DESCARTES'İN YÖNTEMİ VE TARİHE UYARLANMASI

16. yüzyılın sonunda dünyaya gelen Rene Descartes , 17. yüzyılda ortaya koyduğu düşüncelerle Aydınlanma Dönemi için önemli bir isim olmuştu...

16 Şubat 2020 Pazar

NEDEN KORUYUCU AİLELİK? KENDİNE AİT BİR ODA!

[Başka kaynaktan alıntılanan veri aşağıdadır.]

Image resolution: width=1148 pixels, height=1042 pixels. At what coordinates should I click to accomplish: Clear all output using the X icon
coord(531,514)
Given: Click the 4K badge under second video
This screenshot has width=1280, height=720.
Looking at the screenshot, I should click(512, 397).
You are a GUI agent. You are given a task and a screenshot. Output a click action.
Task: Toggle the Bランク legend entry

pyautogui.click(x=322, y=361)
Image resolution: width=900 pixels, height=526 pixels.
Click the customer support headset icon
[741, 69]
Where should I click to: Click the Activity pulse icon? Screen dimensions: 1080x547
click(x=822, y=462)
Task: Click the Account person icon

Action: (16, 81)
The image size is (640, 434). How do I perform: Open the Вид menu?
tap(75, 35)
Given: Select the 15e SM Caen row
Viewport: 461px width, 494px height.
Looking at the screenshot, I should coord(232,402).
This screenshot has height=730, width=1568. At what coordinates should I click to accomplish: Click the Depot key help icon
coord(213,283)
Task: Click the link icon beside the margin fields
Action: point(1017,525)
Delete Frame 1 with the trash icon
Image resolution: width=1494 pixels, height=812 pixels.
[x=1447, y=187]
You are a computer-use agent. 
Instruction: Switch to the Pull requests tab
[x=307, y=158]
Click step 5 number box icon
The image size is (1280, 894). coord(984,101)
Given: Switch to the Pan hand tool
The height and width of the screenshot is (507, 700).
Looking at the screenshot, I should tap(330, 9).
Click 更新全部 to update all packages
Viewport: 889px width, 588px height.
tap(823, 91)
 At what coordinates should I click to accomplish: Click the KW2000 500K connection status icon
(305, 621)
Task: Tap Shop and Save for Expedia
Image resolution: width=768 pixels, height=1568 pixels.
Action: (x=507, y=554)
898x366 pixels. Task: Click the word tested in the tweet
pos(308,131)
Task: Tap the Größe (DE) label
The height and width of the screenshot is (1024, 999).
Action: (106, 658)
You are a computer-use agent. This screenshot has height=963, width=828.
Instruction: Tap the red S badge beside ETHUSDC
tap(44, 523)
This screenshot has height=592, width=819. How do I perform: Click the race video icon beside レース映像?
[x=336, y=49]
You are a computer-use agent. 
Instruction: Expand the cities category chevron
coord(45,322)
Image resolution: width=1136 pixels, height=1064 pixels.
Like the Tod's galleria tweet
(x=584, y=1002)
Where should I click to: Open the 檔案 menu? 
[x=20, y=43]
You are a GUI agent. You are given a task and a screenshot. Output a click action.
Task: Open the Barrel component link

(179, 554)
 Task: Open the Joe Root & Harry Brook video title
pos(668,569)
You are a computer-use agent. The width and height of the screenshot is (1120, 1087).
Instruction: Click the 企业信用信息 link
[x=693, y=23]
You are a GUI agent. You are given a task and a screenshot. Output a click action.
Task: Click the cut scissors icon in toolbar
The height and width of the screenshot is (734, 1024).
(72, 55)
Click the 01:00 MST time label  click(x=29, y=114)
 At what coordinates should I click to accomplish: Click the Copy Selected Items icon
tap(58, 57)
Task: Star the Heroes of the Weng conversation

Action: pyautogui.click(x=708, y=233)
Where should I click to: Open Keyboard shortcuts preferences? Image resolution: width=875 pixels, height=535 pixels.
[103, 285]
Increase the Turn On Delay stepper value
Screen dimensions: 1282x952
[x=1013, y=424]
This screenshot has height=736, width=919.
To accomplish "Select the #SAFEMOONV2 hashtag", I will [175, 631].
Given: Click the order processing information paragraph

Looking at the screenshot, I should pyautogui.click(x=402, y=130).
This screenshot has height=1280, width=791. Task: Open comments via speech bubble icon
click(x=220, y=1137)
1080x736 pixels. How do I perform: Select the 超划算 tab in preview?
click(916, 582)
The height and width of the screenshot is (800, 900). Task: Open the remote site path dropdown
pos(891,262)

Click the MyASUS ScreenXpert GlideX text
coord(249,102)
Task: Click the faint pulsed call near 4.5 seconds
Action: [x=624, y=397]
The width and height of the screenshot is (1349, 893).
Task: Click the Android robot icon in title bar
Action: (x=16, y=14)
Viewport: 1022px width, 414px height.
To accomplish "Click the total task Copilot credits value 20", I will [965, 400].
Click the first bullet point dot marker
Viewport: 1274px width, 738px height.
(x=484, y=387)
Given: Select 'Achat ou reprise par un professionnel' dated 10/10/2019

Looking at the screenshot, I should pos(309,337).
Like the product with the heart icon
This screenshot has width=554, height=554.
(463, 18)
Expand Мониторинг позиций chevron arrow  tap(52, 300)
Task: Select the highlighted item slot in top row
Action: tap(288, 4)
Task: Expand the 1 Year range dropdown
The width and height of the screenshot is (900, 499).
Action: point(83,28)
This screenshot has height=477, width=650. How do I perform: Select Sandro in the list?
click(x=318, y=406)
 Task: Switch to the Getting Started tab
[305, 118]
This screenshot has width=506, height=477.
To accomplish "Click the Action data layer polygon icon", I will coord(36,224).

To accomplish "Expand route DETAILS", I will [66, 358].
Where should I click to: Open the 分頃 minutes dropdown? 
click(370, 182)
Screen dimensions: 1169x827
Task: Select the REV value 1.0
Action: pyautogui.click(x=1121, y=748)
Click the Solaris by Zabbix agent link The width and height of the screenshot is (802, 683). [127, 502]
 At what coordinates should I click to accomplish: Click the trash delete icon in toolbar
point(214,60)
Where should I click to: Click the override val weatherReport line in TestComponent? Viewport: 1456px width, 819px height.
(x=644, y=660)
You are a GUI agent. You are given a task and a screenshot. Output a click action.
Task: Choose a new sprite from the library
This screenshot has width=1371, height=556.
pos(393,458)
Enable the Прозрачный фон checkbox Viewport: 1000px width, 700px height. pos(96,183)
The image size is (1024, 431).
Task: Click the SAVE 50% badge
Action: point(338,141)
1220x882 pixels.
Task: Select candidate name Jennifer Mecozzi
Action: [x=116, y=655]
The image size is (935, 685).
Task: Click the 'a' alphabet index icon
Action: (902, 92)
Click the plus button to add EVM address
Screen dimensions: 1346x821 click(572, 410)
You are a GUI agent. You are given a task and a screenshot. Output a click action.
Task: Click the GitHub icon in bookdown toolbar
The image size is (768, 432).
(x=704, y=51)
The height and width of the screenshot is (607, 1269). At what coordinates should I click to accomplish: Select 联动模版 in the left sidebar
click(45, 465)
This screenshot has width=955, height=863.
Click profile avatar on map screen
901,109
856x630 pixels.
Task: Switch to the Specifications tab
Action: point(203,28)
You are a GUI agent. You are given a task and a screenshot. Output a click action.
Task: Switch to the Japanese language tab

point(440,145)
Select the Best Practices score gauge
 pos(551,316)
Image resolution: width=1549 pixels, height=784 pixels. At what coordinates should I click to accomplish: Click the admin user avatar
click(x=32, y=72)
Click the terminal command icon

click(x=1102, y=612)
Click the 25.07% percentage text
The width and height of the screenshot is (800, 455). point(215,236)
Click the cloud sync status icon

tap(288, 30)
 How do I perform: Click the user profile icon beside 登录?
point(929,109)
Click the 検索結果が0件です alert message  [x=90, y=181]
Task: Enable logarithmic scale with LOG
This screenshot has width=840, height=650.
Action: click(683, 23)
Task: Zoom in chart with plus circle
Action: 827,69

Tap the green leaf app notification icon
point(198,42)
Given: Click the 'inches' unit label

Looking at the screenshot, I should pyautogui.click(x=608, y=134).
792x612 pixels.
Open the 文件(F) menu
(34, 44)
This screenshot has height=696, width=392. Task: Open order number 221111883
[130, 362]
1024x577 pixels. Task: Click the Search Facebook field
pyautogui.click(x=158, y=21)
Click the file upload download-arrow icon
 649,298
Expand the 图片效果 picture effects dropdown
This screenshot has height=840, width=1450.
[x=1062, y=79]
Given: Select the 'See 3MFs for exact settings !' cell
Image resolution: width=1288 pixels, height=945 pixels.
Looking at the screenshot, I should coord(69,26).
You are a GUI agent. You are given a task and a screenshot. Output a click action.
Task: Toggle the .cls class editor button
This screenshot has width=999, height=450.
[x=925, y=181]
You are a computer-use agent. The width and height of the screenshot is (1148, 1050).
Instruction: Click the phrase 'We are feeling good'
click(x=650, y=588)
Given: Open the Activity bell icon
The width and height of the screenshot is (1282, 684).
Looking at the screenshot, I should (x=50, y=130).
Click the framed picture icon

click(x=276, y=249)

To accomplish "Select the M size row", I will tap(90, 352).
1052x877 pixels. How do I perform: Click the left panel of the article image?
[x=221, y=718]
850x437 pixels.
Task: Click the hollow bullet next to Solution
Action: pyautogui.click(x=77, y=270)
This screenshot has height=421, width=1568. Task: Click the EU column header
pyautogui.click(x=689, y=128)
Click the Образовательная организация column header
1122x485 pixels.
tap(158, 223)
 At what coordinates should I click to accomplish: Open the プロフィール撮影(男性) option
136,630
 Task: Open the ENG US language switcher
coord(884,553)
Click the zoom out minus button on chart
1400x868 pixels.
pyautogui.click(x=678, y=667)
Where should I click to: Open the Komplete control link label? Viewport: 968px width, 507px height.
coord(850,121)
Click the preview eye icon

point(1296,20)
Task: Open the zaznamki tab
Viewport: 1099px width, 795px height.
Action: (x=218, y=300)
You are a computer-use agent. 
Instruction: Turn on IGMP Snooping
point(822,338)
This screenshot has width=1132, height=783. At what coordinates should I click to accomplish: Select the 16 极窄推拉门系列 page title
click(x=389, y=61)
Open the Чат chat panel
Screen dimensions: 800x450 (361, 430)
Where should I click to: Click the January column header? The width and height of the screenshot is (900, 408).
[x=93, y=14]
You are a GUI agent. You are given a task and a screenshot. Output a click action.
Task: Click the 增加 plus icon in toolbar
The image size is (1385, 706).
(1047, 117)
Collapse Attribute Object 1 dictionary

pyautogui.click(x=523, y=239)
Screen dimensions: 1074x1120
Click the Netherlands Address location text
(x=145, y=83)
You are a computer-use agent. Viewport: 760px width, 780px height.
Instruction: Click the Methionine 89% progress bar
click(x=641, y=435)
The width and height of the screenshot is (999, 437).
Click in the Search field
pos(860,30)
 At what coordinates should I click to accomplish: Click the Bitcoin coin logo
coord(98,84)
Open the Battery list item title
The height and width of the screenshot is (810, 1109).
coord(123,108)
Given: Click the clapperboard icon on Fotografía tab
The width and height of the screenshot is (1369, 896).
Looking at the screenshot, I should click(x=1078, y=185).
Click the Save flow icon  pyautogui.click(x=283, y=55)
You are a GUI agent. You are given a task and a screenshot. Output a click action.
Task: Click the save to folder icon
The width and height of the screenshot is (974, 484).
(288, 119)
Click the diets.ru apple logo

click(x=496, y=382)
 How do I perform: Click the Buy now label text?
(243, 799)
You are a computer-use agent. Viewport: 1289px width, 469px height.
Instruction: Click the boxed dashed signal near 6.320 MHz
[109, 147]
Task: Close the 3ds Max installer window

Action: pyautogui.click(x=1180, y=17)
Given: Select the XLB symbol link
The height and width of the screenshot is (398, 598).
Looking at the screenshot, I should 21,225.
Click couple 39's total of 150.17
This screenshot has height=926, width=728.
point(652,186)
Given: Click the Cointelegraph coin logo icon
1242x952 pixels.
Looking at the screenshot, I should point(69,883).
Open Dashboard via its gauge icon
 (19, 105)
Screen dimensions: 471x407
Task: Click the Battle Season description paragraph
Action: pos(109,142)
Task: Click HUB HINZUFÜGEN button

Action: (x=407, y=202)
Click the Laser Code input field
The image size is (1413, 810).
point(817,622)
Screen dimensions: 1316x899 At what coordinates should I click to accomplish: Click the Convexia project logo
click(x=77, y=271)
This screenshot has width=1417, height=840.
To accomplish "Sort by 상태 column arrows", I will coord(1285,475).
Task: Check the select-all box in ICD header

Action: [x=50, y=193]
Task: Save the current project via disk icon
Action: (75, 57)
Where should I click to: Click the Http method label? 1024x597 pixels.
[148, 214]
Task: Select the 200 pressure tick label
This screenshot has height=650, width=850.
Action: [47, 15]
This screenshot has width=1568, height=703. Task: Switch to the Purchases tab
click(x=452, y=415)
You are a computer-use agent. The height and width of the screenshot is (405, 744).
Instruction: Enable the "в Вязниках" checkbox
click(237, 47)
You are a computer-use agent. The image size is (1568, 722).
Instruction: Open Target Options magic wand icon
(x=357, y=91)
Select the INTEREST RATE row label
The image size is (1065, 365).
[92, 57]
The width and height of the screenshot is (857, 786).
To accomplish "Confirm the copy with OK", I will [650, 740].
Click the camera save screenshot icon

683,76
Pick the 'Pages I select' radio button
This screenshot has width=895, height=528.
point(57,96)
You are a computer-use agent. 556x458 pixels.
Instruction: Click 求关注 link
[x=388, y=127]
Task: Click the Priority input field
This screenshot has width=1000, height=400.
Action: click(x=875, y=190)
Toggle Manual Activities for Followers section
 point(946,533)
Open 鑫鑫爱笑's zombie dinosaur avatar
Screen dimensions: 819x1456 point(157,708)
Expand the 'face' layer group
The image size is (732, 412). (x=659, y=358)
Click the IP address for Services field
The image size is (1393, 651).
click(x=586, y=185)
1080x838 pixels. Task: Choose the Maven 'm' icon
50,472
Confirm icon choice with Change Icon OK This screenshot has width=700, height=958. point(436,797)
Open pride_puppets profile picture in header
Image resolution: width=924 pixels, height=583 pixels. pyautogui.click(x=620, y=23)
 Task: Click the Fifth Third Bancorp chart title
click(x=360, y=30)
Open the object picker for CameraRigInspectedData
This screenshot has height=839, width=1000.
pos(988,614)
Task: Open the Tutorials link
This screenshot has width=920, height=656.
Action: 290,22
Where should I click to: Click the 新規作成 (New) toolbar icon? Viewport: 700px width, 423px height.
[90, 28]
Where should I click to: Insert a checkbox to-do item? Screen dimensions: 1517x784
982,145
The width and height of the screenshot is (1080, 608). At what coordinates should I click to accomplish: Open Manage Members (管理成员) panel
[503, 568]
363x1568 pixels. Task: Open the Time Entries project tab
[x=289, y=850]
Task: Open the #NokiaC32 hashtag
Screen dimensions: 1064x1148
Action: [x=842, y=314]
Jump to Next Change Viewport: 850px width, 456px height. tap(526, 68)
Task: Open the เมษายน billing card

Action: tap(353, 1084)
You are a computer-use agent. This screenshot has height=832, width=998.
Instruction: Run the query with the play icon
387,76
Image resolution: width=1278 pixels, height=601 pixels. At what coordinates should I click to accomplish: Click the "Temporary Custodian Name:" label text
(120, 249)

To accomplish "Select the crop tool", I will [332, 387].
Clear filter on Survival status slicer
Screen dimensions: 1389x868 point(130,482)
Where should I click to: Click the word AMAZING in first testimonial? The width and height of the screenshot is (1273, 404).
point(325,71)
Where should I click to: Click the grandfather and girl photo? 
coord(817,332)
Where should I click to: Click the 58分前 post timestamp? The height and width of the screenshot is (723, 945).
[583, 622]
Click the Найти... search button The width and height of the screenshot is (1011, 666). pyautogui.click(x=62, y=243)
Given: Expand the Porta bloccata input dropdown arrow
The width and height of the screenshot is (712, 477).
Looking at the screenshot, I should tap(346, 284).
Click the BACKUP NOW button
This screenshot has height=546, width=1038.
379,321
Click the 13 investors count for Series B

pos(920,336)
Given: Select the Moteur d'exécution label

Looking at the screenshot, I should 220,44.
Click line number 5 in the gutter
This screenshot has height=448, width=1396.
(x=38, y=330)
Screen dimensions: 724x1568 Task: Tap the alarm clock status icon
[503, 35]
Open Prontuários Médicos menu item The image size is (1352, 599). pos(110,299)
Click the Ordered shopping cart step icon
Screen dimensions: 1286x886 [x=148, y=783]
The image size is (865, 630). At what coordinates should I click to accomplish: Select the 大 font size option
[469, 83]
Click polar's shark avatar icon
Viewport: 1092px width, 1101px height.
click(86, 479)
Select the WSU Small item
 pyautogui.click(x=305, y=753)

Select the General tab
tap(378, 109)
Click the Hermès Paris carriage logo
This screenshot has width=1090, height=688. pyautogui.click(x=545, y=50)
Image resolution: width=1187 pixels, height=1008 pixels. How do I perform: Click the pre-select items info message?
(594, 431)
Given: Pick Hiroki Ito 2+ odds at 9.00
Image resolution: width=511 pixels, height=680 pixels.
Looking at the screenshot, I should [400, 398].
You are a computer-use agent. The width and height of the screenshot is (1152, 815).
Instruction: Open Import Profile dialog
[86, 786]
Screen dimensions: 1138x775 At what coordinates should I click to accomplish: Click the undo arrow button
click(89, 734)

virginia woolf own ile ilgili görsel sonucu
Virginia Woolf, Kendine Ait Bir Oda


Tarih 1929 gösterdiğinde Virginia Woolf’ün Kendine Ait Bir Oda isimli eseri yayımlandı. Bu kitap bir yazar olarak Woolf’ün kadınların kurmaca veya diğer konularda kadınların erkeklere göre niye daha az eseri olduğunun üzerine düşünmesi ve araştırmalarının ürünüdür. Kitapta bir kurgu şeklinde kadınların tarihsel süreçteki durumları işlenmiş ve neden bir kadının Shakespeare olarak ortaya çıkamadığını, Shakespeare’in kız kardeşi metaforu üzerinden anlatmayı amaçlamıştır. Temsili kadınlar seçerek, okuyucuya en iyi şekilde tarihsel dönem içinde kadının durumunu anlatmayı başarmıştır. Peki, bir kadının yazar olamamasındaki en büyük faktör nedir? Woolf’ün cevabı, “kendine ait bir oda ve yılda beş yüz sterlin” (Woolf, 2017, s. 111.) kadar parasının olmaması yani birey olarak ne özeli ne de refaha sahip olmamasında yattığıdır. Bu yazının amacı elbette Woolf’ün eseri ve kadınların tarihsel durumu değildir. Amacımız, Woolf’ün eserinden yararlanarak, ‘devlet korumasında olan’ bireyin kendine ait bir odaya ihtiyacı olduğunu anlatmaya çalışmaktır.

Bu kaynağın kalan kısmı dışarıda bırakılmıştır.